From first line to last, write out the data precisely as shown.

══ Input data ══

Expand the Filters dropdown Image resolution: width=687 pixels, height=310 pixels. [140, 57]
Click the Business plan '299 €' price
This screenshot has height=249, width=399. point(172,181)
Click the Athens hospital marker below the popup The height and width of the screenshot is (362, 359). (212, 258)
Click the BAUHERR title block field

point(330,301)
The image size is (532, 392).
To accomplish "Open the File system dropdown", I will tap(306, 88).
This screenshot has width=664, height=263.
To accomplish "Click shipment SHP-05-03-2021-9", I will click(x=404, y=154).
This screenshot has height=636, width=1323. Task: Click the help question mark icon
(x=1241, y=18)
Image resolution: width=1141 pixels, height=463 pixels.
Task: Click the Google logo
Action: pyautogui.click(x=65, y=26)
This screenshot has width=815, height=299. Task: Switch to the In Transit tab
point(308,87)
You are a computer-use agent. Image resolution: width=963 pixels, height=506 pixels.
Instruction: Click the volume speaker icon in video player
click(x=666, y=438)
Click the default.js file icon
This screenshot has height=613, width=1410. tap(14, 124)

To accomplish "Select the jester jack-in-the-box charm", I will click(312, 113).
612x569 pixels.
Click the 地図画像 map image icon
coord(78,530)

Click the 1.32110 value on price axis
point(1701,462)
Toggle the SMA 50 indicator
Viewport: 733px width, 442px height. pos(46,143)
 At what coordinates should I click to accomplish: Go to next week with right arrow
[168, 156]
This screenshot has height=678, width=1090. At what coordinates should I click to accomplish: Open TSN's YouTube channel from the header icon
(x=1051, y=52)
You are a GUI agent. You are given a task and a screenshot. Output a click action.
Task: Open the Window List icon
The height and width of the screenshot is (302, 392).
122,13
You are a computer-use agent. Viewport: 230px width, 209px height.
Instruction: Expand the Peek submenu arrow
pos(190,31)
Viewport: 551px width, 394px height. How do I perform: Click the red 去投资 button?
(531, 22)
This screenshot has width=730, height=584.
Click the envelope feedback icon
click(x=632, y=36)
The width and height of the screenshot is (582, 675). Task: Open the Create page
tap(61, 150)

═══

== Final answer ==
Expand the Filters dropdown Image resolution: width=687 pixels, height=310 pixels. [140, 57]
Click the Business plan '299 €' price
This screenshot has height=249, width=399. point(172,181)
Click the Athens hospital marker below the popup The height and width of the screenshot is (362, 359). (212, 258)
Click the BAUHERR title block field

point(330,301)
The image size is (532, 392).
To accomplish "Open the File system dropdown", I will tap(306, 88).
This screenshot has width=664, height=263.
To accomplish "Click shipment SHP-05-03-2021-9", I will click(x=404, y=154).
This screenshot has height=636, width=1323. Task: Click the help question mark icon
(x=1241, y=18)
Image resolution: width=1141 pixels, height=463 pixels.
Task: Click the Google logo
Action: pyautogui.click(x=65, y=26)
This screenshot has width=815, height=299. Task: Switch to the In Transit tab
point(308,87)
You are a computer-use agent. Image resolution: width=963 pixels, height=506 pixels.
Instruction: Click the volume speaker icon in video player
click(x=666, y=438)
Click the default.js file icon
This screenshot has height=613, width=1410. tap(14, 124)

To accomplish "Select the jester jack-in-the-box charm", I will click(312, 113).
612x569 pixels.
Click the 地図画像 map image icon
coord(78,530)

Click the 1.32110 value on price axis
point(1701,462)
Toggle the SMA 50 indicator
Viewport: 733px width, 442px height. pos(46,143)
 At what coordinates should I click to accomplish: Go to next week with right arrow
[168, 156]
This screenshot has height=678, width=1090. At what coordinates should I click to accomplish: Open TSN's YouTube channel from the header icon
(x=1051, y=52)
You are a GUI agent. You are given a task and a screenshot. Output a click action.
Task: Open the Window List icon
The height and width of the screenshot is (302, 392).
122,13
You are a computer-use agent. Viewport: 230px width, 209px height.
Instruction: Expand the Peek submenu arrow
pos(190,31)
Viewport: 551px width, 394px height. How do I perform: Click the red 去投资 button?
(531, 22)
This screenshot has width=730, height=584.
Click the envelope feedback icon
click(x=632, y=36)
The width and height of the screenshot is (582, 675). Task: Open the Create page
tap(61, 150)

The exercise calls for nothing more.